![]() |
Regrets...Do You Have One or Some?
Sometimes, admitting what we regret may shine light on what we should do in the future, or put an event/feeling in the past in perspective and enlighten us on our future paths.
What are some of your major regrets in life? One of mine is not spending enough time with my father before he passed. I was young, still resentful of their treatment of me when I was an adolescent, and shied away from him. I regret not going over more and visiting when I should have and fleeing the scene so to speak. |
I have very few regrets because I think that even if something happens that would usually trigger the feeling of regret, I have learned from those events and have applied it to how I live and love now.
The regrets I do have are as follows: 1. I regret losing my retainer when I was 13....and not getting another one. 2. I regret dropping out of playing sports because I was bullied and not really all that welcomed in the girls locker room because they thought I was such a "freak". I know I could have gotten a full ride scholarship for basketball somewhere. 3. I regret not going away to college and getting out from under the family. All these years later though, I am making up for a couple of these things. I have gone back to college and will have my degree in March, and I am now playing tackle football for the Kansas City Tribe. I am making it up to myself for dropping out of sports and for not going to college. (both of which, were huge fears of mine all these years) The whole retainer thing will come later once I get a great job with decent dental benefits. :winky: |
The one thing I wish I could change that would hopefully have been better for my family at the time,was not to help a friend of my eldest son when she was in a bad fix with going to juvi hall because of some issues.This so called girl who I had no clue to who she was needed a safe place to stay insted of going to juvi hall till her grandparrents got to shreveport to pick her up in two days.It ws a disaster for my family,all I was doing was to help a child in need.This kid was like an thng from another world a sneeky theiveing B*^%h
No grand parrents came so I told the cps to come gether cause I couldnt handle what was going on in my house,I tryed to do the right thing but then the popo didnt even help when she ,her friends and my eldest striped my house bare and then disapeired for three years.I thought my son woth get tired of that kind of life but It took him ten years to finaly divorce her. There are other things I wish I hadnt done but seamed right at the time,but this was the biggie. |
Our lives make us who we are :)
But I regret most giving away my two beloved cats years ago because my new GF at the time was allergic. I miss them. |
Like HSIN and Just G many of my regrets stem from not making the effort to spend time with people who are now gone. Pa died the week before my 40th birthday and Nannie Nov 4th last year.
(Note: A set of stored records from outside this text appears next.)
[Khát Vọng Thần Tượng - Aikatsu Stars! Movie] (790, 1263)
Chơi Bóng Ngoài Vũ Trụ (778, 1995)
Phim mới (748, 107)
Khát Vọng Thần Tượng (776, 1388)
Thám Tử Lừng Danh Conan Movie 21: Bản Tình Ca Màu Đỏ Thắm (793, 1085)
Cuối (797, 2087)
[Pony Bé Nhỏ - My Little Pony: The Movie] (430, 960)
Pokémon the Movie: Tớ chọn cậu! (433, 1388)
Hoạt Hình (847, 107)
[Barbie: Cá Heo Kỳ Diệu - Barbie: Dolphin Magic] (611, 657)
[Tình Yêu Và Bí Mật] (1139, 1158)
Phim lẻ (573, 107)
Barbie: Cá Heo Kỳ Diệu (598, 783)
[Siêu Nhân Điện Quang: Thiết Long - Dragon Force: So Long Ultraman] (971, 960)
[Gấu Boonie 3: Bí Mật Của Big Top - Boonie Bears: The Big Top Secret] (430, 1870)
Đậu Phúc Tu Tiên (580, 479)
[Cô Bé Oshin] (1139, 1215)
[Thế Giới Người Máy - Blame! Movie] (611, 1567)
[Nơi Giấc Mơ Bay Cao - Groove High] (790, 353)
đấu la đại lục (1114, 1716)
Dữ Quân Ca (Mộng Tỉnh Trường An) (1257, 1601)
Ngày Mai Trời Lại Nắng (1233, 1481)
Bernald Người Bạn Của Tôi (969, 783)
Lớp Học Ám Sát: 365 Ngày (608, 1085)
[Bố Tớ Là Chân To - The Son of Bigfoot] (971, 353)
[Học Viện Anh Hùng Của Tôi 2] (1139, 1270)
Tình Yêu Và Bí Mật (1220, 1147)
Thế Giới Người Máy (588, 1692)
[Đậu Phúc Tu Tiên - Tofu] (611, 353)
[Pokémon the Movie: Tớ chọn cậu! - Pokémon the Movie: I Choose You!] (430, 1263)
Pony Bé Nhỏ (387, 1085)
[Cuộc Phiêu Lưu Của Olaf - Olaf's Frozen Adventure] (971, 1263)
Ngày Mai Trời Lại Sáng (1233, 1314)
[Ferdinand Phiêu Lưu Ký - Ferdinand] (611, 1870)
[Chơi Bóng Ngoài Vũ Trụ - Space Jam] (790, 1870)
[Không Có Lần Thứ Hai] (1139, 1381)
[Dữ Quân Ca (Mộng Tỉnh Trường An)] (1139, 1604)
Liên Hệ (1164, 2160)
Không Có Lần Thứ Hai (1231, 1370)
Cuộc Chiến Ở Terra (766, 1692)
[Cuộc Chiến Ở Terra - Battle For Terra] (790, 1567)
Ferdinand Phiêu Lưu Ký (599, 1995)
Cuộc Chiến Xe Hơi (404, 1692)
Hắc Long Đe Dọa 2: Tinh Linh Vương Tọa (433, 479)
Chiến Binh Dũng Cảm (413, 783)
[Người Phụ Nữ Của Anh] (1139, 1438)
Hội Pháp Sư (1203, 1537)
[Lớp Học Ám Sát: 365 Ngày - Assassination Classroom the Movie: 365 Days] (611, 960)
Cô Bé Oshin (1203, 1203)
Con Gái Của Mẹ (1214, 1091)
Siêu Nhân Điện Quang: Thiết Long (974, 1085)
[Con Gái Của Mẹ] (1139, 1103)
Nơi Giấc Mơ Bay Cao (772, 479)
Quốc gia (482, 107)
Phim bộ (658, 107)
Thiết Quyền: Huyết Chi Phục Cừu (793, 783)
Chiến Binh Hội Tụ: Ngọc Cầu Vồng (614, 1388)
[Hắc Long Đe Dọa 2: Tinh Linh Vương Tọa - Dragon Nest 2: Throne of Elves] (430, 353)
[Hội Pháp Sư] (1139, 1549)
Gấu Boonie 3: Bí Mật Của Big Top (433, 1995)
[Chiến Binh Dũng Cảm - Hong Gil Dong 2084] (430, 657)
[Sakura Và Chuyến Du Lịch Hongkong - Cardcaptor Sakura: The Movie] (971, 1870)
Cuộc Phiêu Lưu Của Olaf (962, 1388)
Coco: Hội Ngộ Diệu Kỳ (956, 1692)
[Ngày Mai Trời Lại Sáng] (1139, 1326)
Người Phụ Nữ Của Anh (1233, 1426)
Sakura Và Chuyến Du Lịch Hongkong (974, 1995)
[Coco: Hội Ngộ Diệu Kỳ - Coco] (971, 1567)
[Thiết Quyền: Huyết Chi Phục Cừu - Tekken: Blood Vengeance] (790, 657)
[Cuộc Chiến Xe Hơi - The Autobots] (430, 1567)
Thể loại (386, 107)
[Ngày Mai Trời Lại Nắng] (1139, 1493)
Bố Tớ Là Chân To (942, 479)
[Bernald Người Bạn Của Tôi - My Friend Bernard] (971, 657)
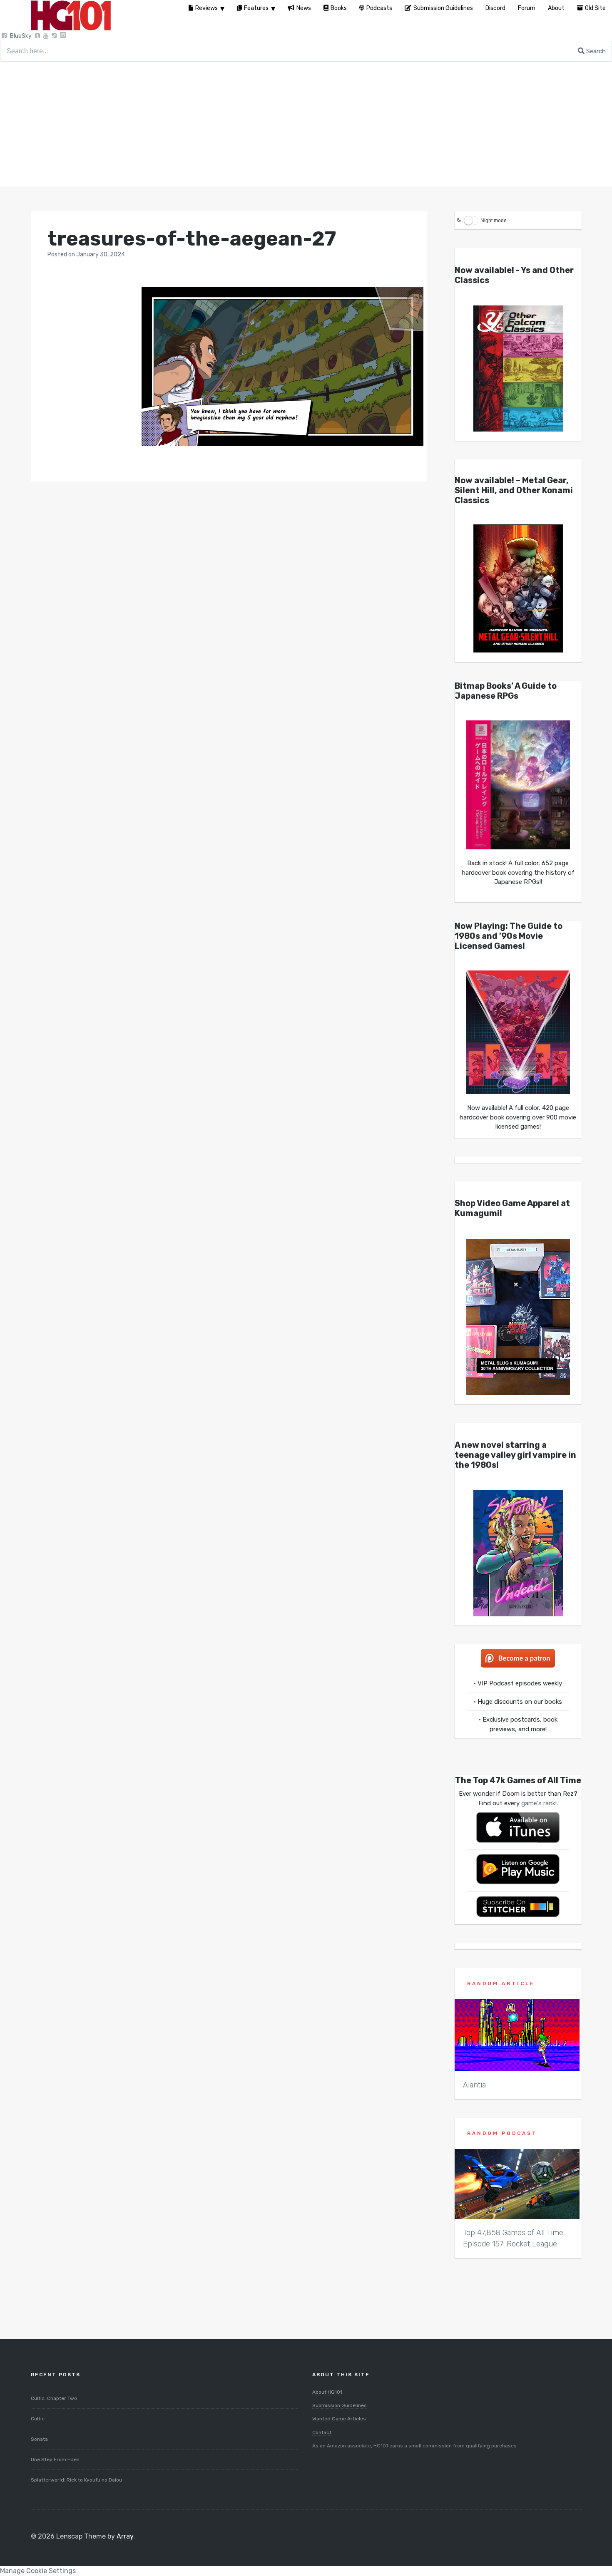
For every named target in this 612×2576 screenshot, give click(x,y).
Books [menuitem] (339, 8)
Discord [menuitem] (495, 8)
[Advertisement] (306, 124)
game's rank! (539, 1803)
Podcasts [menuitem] (379, 8)
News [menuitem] (303, 8)
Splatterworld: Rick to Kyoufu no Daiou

Like Just G I regret quitting playing sports I was good at, due to the same reasons. Also regret not finishing college, and want to add how much I admire those of you who are able to go back and complete it. I can't do work and school at the same time, it keeps my mind so busy I can't sleep. Although I should be proud of working at the same place for 25 yrs I regret not jumping out there and changing jobs about every 5 or 6 years, to give myself experience at other things. |
Pretty much says it all...
I've always tried to replace feeling regret with learning something. Would I like to be able to change a few things along the way? Absolutely but in the end all of our experiences add up to equal the whole of who we are; regrets and all.
|
I've made choices in my life based on how I felt, my experiences and resources at THAT time in my life - they haven't always been the best of choices, yet, my life has been an adventure with the ups and downs. I've walked my own path in life - not always so sure of the way.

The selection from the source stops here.